Su voz se perdió en los aullidos del viento. Pero no era sólo el ruido ensordecedor del viento; también se oía un rugido, un rugido extraño y estremecedor.
– ¡Ahí está! ¡El demonio! -dijo Helena.
Allí estaba: enorme, deforme, con la piel azulada con rayas negras. Bajaba una montaña; tras él se habían concentrado unos nubarrones que los relámpagos atravesaban.
– Toma -dijo Pakula, y le extendió por la cara una capa espesa de grasa, antes de envolverle el cuello y el gorro con una larga bufanda que le ató con tres nudos.
Ya no se veía nada. La nieve caía a ráfagas de viento. Helena no recordaba haber sufrido un asalto de tal magnitud ni en Rusia ni en Canadá. Se agarró tan fuerte como pudo a su yak. Un nómada soltó un grito antes de precipitarse al vacío. El suelo tembló.
El Anciano estaba contento. Tenía una perspectiva confusa de su angustia.
– ¡Destrúyelo todo! ¡Llévatelo todo a tu infierno!
Entonces el demonio ordenó al cielo que estallara, a los relámpagos que fulminaran y a los aludes que arrasaran los valles.
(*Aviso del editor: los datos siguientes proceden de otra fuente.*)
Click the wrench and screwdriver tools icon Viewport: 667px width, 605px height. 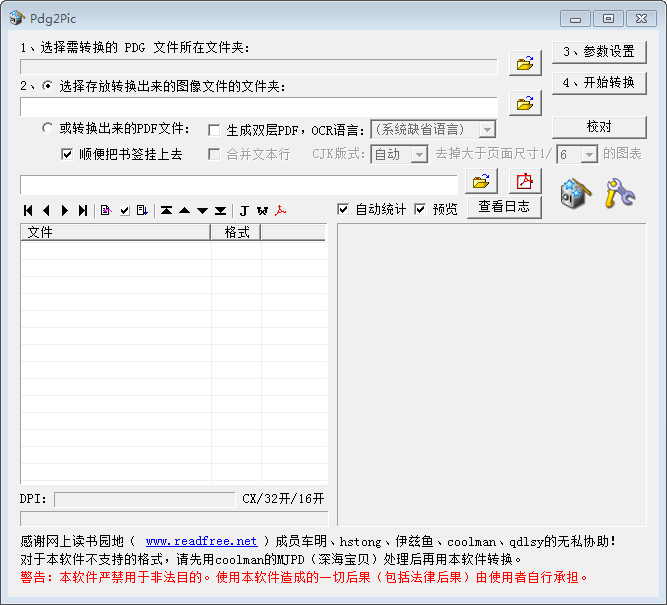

Se llevó las almas de los nómadas y las hizo pedazos, pero hubo dos almas de las que no pudo apoderarse. Alguna fuerza superior las protegía. Rugió, resquebrajó los glaciares y levantó los vientos, provocando tornados de nieve y despertando a todos los elementos. Lo intentó todo, pero fracasó.
Al límite de sus fuerzas, el Anciano se hizo un ovillo y dejó que el demonio diera rienda suelta a su furia. No tuvo más remedio que volver a su caverna. Había perdido la primera batalla.